TRECHO FORNECIDO
◇ ◇ ◇
GEUM-JA, O CORPO MÓVEL EM CONTRADIÇÃO: UMA ESTÉTICA DO
APRISIONAMENTO EM LADY VENGEANCE (친절한 금자씨) [2006]
No contexto sul coreano do período histórico e
social próximos a trama do longa, de acordo com Kyung Moon Hwang [2017] apenas
nos anos de 1990 os direitos conquistados pelas mulheres garantiam o registro
de crianças e vínculo materno, independente se ocorreu ou não divórcio do
cônjuge, prole fora da institucionalização do casamento etc., essas mudanças
vislumbravam uma maior equidade frente aos homens, embora não garantisse uma
reforma social imediata. Em contrapartida, avançando para os anos 2000, Hwang
[2017] detalha que no período a mulher coreana era majoritariamente retratada
pelos veículos de mídia e do entretenimento, leia-se aqui principalmente nos
K-dramas, voltados aos retratos de interesses materiais, amenidades e uma vida
de consumo. Embora retratada de maneira diferente do que usualmente o papel
feminino era observado na Coréia do Sul dos anos 2000, Lady Vengeance não chega a ser
revolucionário na medida em que o embelezamento de uma protagonista num
contexto de violência e exercendo o seu papel de mãe (mais do que genitora)
tomam conta da estética transmitida pela direção artística, concordando
indiretamente com a pesquisa social de Hwang.
Em complemento, Mulvey afirma que na experiência do
cinema narrativo haveria a construção do prazer visual que é direcionado a
partir do papel do masculino cinematográfico. Isto é, a sexualização da figura
do feminino já estaria incutida na necessidade de prazer do homem socialmente
construído: “A mulher, desta forma, existe na cultura patriarcal como o
significante do outro masculino, presa por uma ordem simbólica na qual o homem
pode exprimir suas fantasias e obsessões.” [MULVEY, 2021, p. 356]. É neste
contexto que a narrativa se molda na apresentação da vingança de Lee Geum-Ja, utilizando o
enquadramento aprisionador da câmera, a montagem dinâmica (temporalmente
fragmentada), e a mise-en-scène (arranjo das roupas de Geum-Ja, da maquiagem, das cores vívidas e escolha artística dos móveis no
apartamento da protagonista). Tudo isso traz a seguinte pergunta: até que ponto
haveria a sua liberdade enquanto figura feminina ao caminhar do encarceramento
a concretização da vingança contra Baek?
Estereótipo da mulher fatal
A percepção do feminino no dormitório hub aponta a
contradição que há na sociedade coreana presente na trama:
Fonte: Lady Vengeance (2006)
◇ ◇ ◇
DADOS REGISTRADOS
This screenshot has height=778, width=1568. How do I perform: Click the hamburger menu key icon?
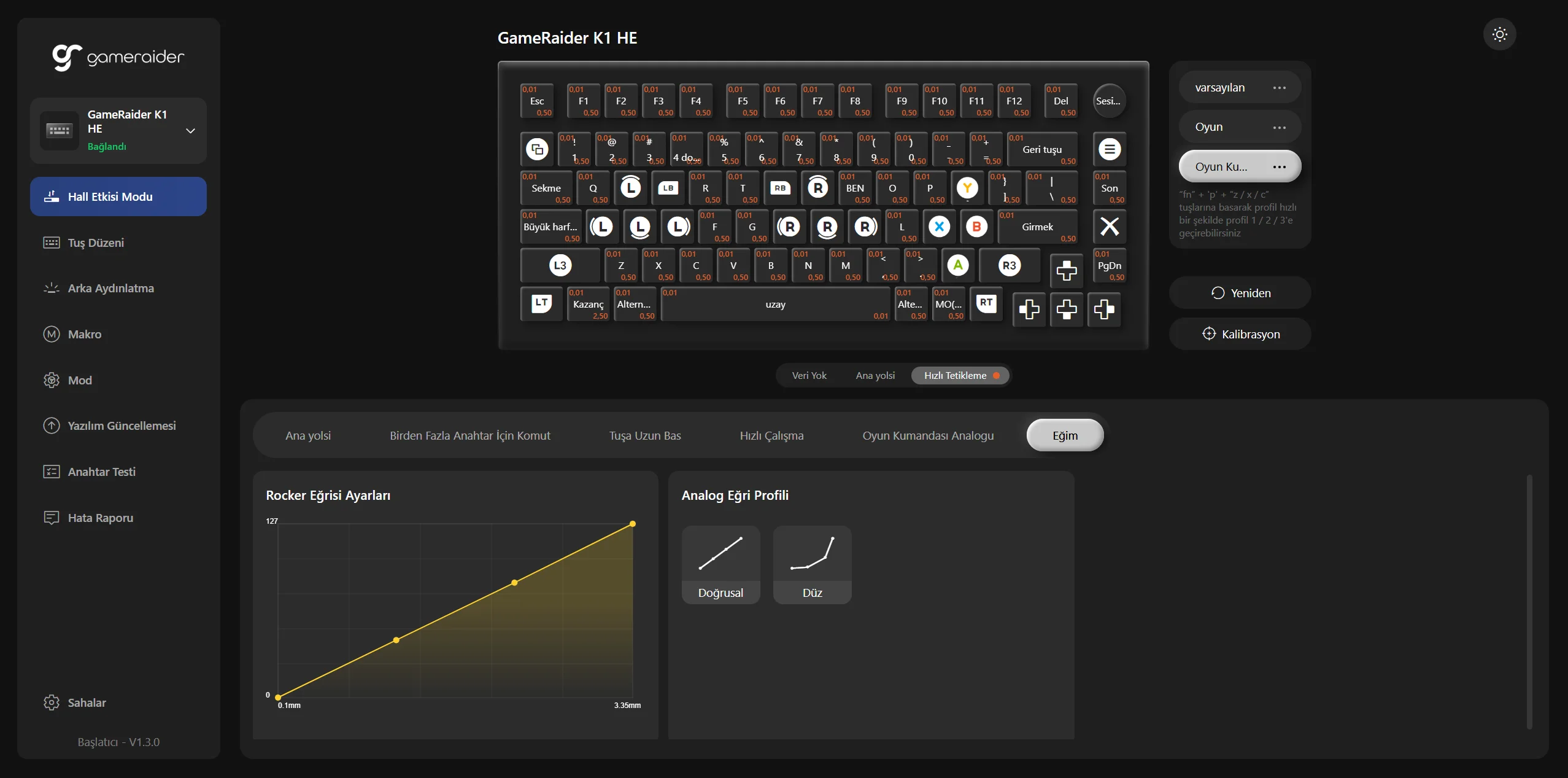(x=1109, y=149)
◇ ◇ ◇
TAREFAS
1. No trecho sobre Lady Vengeance, em que década os direitos conquistados pelas mulheres sul-coreanas passaram a garantir o registro de crianças e o vínculo materno?
2. Transcreva do trecho sobre Lady Vengeance a parte que começa em "Estereótipo da mulher" e termina em "Lady Vengeance (2006)".
Use apenas o trecho fornecido como fonte.

RESPOSTAS POR TAREFA
1. Nos anos de 1990.

2.
Estereótipo da mulher fatal
A percepção do feminino no dormitório hub aponta a
contradição que há na sociedade coreana presente na trama:
Fonte: Lady Vengeance (2006)